Recuerdo con claridad la anécdota que nos contaba un chico, Pablo, que había pasado un año de misiones en Perú. Nos dijo que tuvo una sensación muy extraña cuando volvió a pasear por primera vez tras su vuelta por las calles de su ciudad, Burgos. “Me paré, miré a todos los que pasaban a mi alrededor – dijo - y yo me preguntaba: ¿Por qué corréis?” Él se había adaptado tanto a un ritmo y un estilo de vida tan diferente al nuestro que tras un año fuera pudo ver con claridad lo que nosotros hemos dejado de ver: vivimos inmersos en una carrera constante.

Si nos parásemos por unos instantes a observar el ritmo que llevamos seguramente nos quedaríamos pasmados.

¿Cuántas veces a lo largo del día nos decimos “Tengo que hacer esto, tengo que hacer lo otro”? Personalmente, reconozco que me paso el día recordándome: “Tengo que…” “Tengo que…”

La experiencia de Pablo trajo a mi memoria lo que Jesús le contestó a Marta un día que fue a visitarle a ella y a su hermana María:

«Marta, Marta, andas inquieta y nerviosa con tantas cosas; solo una es necesaria. María ha escogido la mejor parte, y no se la quitarán».

Jesús amaba la vida con plenitud y con la respuesta que le da a Marta nos descubre el sentido de lo esencial.

Se nos pasa la vida inmersos en una carrera loca de innumerables quehaceres y, tras la noche… ¡Vuelta a empezar!

Pero ¿cuándo disfrutamos de la esencia de la vida, de aquello que hace que todo adquiera sentido, aquello por lo que merece la pena vivir?

Si todo nuestro tiempo lo empleamos en actuar, no nos quedará tiempo para CONTEMPLAR.

Con la llegada de mi hija (Clara) a nuestra vida he vuelto a recordar una lección que ya aprendí con mi hijo (Iván): la importancia de dedicar tiempo a la contemplación. Un recién nacido requiere muchos cuidados y atenciones, también debemos atender la casa cuando el peque nos lo permite… ¡Se nos pasan los días, los niños crecen demasiado pronto sin haberlos sabido disfrutar!

Tenemos que aprender a frenar y pararnos a contemplar. Contemplar los pequeños gestos, las sonrisas, las miradas, las expresiones, los sentimientos, las necesidades de aquellos que viven a nuestro lado.
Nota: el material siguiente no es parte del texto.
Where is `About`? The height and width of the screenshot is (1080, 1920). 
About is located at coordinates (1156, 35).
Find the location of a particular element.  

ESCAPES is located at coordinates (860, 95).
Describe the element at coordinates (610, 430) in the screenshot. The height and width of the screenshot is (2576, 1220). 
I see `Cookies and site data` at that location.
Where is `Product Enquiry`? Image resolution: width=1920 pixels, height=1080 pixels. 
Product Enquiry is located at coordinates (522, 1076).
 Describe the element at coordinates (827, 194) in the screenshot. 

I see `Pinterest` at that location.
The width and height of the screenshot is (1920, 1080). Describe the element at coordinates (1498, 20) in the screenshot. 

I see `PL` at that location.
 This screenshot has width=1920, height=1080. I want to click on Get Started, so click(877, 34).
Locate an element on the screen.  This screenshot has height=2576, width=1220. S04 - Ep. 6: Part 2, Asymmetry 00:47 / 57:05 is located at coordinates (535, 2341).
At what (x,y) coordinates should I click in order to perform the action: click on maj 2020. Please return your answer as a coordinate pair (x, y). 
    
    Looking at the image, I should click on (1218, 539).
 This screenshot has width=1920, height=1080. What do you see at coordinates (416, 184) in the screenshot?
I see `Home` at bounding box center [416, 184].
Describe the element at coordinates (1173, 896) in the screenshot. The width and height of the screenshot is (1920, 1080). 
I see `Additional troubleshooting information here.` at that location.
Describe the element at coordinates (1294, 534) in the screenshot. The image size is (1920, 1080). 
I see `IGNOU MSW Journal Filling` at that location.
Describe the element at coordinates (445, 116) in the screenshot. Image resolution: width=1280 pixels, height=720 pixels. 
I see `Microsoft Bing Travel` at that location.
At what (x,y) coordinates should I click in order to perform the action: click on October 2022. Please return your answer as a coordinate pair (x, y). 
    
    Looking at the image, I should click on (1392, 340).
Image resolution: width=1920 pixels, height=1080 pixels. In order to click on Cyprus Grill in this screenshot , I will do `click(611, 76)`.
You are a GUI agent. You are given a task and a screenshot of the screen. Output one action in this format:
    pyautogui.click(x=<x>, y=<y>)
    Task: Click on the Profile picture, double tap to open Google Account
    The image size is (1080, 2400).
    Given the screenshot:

Y saborearlos, no dejarlos pasar sin más, saborearlos para que, cuando uno llegue al final de su vida pueda afirmar que realmente HA VIVIDO.

Con el ritmo acelerado de vida que llevamos cada vez estamos descuidando más las relaciones personales. Y todos necesitamos ser atendidos con cariño y dedicación.

Cuando estamos escuchando a una persona debiéramos olvidarnos de lo que tenemos pendiente para más tarde, porque nada hay más importante que ese instante que ya no volverá a pasar.

Por supuesto, estas prisas también nos han robado el tiempo que debiéramos dedicar a Dios.

Es imposible actuar por Dios y en su nombre si previamente no nos hemos dado tiempo para la oración y la contemplación.

Pasan y pasan los días, los meses, los años… y de pronto podemos llegar a darnos cuenta de que estamos desfondados, de que ya no podemos seguir tirando con nada. Y eso nos sucede porque nos hemos olvidado de llenarnos de Dios.

Tenemos que encontrar el equilibrio justo entre contemplación y acción. Y saber escoger la mejor parte porque sólo una cosa es necesaria: Dios, ¿lo demás? Él nos lo dará por añadidura.